11:15 Tuesday 28 May

SS002 • OC012

Room S2

 

Isabel De Lima (Portugal) 1; Shaun Lovejoy (Canada) 2

1 - Civil Engineering Department, University of Coimbra, Portugal; 2 - Physics Department, McGill University, Montreal, Canada

Adaptation to climate change requires the proper characterization of precipitation variability across wide ranges of scales, which in turn requires both data with adequate resolution and length as well as an appropriate theoretical framework. In particular, understanding whereas such variability is natural or of anthropic origin, or a combination of both, and to detangle the two components, is still a challenge, in part due to data and methodological limitations. Based on scaling analyses, and using different precipitation data/products, several ways forward have been suggested envisaging the clarification of these questions and are revisited.

One key point is to obtain an overall picture for precipitation. This includes understanding fluctuations in this process at different scales and the presence of different regimes. It is currently accepted that there is a trichotomy regarding atmospheric (scaling) regimes (weather, macroweather, climate – from higher to lower frequencies) that is also present in precipitation, as shown by different studies. In particular, the transition from the macroweather to the climate regimes (at scales of roughly a few decades) is important because it is when anthropogenic effects begin to dominate the variability in climate variables. With a focus on water-related issues and problems, and their potential intensification due to climate change, results obtained from precipitation scaling analyses of qualitatively different precipitation series, and the implications for better characterizing extremes and assessing changes in precipitation at different temporal and spatial scales, are discussed.

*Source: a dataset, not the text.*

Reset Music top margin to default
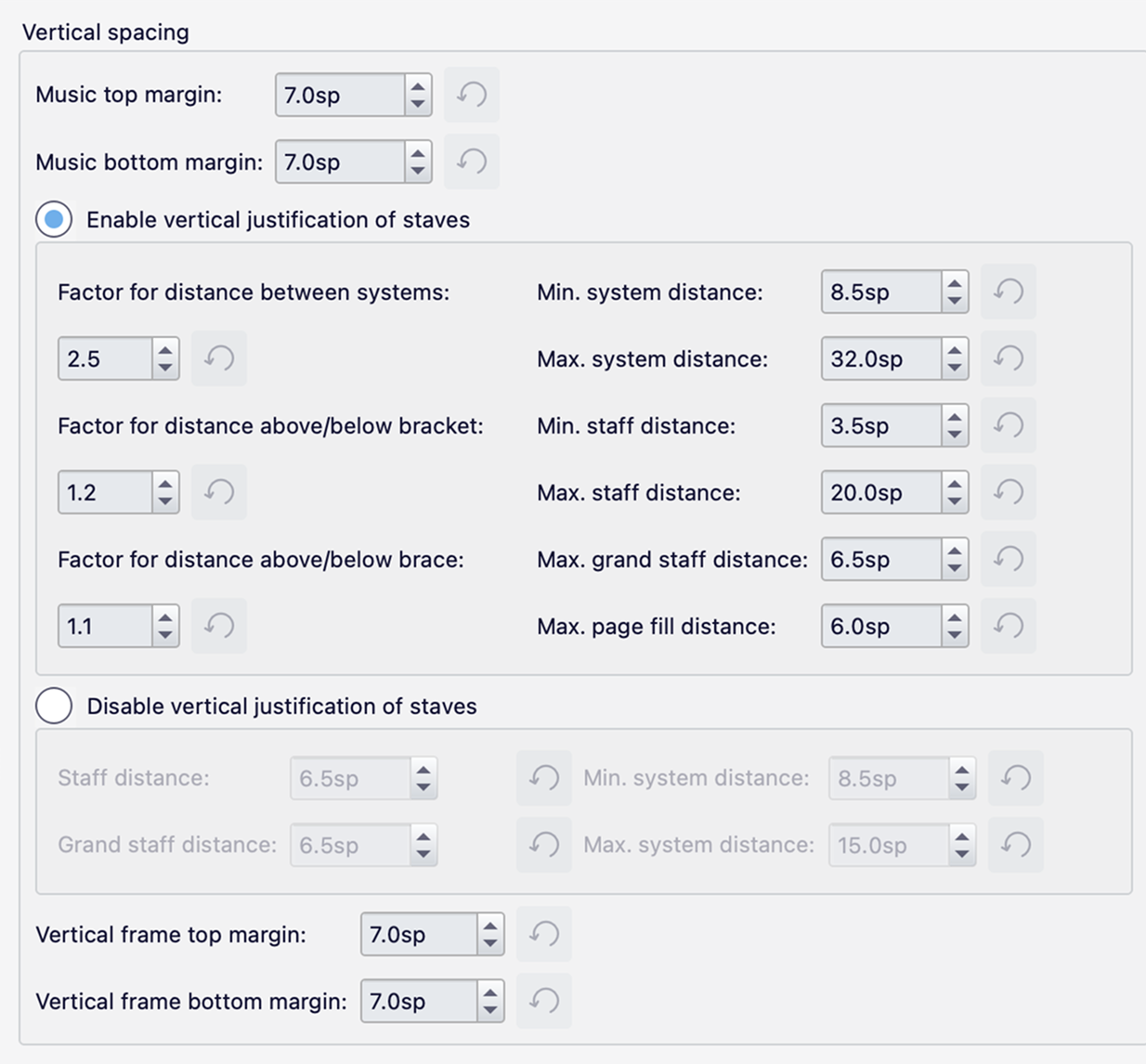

Special attention is given to results obtained using data that allow to investigate precipitation from monthly to centennial scales and in space from planetary scales down to grid scales of a few degrees, and to the way they compare to results obtained from local data analysis. The improved understanding of monthly to centennial scale precipitation variability opens new perspectives to quantifying (anthropogenic) changes in precipitation, and is crucial for identifying potentially strategic climate change adaptation measures related to water.